• [Your assignment] In the passage on Iraqi women below, transcribe the stretch from "Iraqi women became" through "and gender equality." word for word.

She is scrupulously objective and balanced in recording what the women told her and in putting her text together. She probes beneath the surface of what the women say, and her interviewing method was interactive and involved her having discussions with the woman and occasionally arguing with them. One aspect she brings out is tensions between those women who had stayed in Iraq before the invasion and those who returned in 2003 and afterwards, sometimes after decades outside the country. Some women in Iraq resented such newcomers who were put in positions of “empowering” them.
Al-Ali explores crucial issues regarding memory and the construction of history and personal narratives, and recognises the possibility of “multiple truths” about an event. “Memories, whether individual or collective, are not static and frozen in time, but are alive, rooted in the present as much as in the past, and linked to aspirations as much as social experience.”
In the context of Iraq after the 2003 invasion, “and the escalating violence and sectarian tensions, contestations about power and national identity, history becomes a very important and powerful tool. Contesting narratives about what happened in the past relate directly to different attitudes towards the present and visions about the future of the new Iraq.”
She finds a tendency among Iraqi women, finding themselves in bad circumstances at various points of history, to look back on the past with nostalgia. Women were involved in the major Al-Wathba uprising of 1948 and in other activities against the monarchy, but despite the inequalities and repression then some women now look back with great nostalgia to that time. Some have revised their views of that period in light of the conditions in succeeding decades.
Al-Ali brings out the contradictions in the history of women in modern Iraq. Saddam Hussein in the early years of his rule spoke out for the liberation of women, although the intention may have been to thereby gain the loyalty of women and their influence on the next generation. Women were active in the work force, and were encouraged to combine lives at work and at home. “Even some of the women I interviewed who were extremely critical of the Ba’th regime and had suffered themselves in various ways stressed some positive policies vis a vis women,” she writes.
Iraqi women became among the most educated and professional in the entire Middle East. And although the General Federation of Iraqi Women was a branch of the ruling party, it played a positive role in promoting women’s education, literacy, labour force participation and training and health. It was not a mere mouthpiece of the regime, but did have tensions and differences with the Ba’thist leadership in defending women’s rights and gender equality.
But the year 1980 marked the beginning of a decline in conditions for Iraqi women, with the start of a series of wars, violence and hardship. During the war with Iran there was a stress on the Iraqi male’s military prowess, and on the woman as a mother. Women were asked to have five children in the fertility campaigns.
The Gulf war of 1991 and the 13 years of sanctions brought further deterioration in the conditions for women. There was a drop in employment and pay levels, crime increased, women went back into their homes, and “umm beit muharama” (the respectable housewife) replaced the educated Iraqi woman as the “proper Iraqi female”. The education system declined and illiteracy soared.
“More than three years after the invasion, all indications point to the painful reality that women are among the biggest losers in the new Iraq,” Al-Ali writes in the conclusion of her book. Women have been used “by all political parties and actors concerned to score points and get across specific messages and signals. They have been pushed back into their homes. They are targeted not only because of what they wear or do not wear, their activities, their politics, even their driving, but often simply for being women.”
But despite this she feels that “Iraqi women continue to carry and embody the seed of hope for a more secure, peaceful and dignified time.”

• [Supplied material]
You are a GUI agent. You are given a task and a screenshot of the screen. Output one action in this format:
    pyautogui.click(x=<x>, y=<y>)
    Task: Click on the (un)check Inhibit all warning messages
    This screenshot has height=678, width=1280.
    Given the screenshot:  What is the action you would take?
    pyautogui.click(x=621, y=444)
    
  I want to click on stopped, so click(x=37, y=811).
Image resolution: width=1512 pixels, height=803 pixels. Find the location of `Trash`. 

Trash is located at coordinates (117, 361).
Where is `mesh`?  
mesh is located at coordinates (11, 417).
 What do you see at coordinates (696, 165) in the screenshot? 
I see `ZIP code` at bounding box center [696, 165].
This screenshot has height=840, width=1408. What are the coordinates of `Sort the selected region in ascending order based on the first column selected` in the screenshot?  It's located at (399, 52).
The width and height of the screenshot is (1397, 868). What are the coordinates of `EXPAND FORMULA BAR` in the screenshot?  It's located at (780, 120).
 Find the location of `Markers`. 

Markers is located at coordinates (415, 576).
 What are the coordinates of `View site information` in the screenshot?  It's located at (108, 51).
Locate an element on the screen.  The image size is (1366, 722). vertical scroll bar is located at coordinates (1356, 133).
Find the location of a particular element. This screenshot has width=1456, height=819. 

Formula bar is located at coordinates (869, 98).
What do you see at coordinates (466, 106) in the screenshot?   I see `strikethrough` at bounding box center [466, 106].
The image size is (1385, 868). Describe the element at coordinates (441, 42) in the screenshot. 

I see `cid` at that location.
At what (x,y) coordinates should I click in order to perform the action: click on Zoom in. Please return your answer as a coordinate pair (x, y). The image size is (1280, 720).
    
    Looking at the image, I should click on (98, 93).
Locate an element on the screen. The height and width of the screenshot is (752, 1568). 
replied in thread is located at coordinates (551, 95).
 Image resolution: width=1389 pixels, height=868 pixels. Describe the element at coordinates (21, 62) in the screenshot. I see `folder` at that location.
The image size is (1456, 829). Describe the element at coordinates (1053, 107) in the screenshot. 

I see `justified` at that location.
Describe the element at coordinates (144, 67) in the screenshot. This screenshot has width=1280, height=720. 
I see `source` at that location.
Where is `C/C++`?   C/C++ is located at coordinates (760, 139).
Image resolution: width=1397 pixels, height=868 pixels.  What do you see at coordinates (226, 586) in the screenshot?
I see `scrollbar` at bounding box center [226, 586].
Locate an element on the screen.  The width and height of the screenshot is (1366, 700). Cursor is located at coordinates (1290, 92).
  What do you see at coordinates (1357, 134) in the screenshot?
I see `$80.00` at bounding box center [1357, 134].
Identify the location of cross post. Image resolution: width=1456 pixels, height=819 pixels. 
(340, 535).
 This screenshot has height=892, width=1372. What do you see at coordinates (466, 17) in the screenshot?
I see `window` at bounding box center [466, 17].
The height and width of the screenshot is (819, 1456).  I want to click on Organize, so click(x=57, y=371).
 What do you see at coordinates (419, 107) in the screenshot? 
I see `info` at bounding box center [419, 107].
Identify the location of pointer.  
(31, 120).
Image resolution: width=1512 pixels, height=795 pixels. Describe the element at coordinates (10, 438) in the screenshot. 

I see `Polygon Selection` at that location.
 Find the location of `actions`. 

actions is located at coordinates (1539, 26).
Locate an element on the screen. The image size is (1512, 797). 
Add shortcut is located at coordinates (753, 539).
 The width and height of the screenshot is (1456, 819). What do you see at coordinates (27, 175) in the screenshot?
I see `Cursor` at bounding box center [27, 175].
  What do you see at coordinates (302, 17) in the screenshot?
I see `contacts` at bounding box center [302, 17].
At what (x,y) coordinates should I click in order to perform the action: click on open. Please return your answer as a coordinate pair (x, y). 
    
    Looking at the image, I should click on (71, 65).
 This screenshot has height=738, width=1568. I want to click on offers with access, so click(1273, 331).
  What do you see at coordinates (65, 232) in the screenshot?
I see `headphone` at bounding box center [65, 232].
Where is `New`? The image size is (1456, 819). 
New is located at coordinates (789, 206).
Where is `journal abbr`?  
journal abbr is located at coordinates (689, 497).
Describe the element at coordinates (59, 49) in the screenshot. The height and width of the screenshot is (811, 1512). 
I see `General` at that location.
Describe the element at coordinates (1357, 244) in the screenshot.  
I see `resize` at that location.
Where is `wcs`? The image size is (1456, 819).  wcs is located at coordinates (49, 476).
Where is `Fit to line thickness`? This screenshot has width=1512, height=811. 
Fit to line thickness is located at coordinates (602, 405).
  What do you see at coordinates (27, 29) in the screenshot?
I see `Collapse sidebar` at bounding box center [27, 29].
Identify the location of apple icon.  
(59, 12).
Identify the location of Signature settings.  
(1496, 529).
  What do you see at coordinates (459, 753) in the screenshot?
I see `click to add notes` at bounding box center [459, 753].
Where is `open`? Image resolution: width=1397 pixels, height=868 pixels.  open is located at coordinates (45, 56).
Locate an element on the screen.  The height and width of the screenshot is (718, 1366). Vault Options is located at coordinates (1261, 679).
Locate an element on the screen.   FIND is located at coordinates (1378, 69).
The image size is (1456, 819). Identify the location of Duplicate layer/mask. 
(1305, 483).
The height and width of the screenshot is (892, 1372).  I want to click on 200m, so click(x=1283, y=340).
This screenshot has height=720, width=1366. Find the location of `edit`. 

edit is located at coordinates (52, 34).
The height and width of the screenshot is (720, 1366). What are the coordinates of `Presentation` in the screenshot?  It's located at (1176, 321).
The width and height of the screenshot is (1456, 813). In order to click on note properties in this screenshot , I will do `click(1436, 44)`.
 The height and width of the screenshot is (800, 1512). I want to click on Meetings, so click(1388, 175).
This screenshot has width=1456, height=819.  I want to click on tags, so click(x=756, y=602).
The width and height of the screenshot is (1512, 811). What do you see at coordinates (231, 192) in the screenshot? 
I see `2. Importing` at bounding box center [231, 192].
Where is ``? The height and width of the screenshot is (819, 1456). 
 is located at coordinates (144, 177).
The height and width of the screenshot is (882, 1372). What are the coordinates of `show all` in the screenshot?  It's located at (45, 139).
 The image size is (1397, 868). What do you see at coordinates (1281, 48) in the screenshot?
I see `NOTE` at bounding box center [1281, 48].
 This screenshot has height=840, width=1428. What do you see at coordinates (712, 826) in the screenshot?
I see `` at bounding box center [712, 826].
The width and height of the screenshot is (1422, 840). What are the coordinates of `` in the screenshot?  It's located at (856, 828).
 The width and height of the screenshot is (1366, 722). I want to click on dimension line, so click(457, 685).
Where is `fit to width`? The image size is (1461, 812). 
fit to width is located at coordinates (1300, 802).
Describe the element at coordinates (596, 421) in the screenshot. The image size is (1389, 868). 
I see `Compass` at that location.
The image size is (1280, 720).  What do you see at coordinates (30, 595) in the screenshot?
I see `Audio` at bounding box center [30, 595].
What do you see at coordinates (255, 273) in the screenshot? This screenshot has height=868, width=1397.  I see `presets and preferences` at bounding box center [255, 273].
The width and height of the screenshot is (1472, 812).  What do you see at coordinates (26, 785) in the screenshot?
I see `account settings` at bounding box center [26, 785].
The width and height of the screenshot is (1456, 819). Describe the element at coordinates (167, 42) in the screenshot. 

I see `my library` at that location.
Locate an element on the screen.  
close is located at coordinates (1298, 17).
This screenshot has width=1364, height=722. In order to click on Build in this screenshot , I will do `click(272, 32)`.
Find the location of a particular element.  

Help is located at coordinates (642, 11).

• [Written response]
Iraqi women became among the most educated and professional in the entire Middle East. And although the General Federation of Iraqi Women was a branch of the ruling party, it played a positive role in promoting women’s education, literacy, labour force participation and training and health. It was not a mere mouthpiece of the regime, but did have tensions and differences with the Ba’thist leadership in defending women’s rights and gender equality.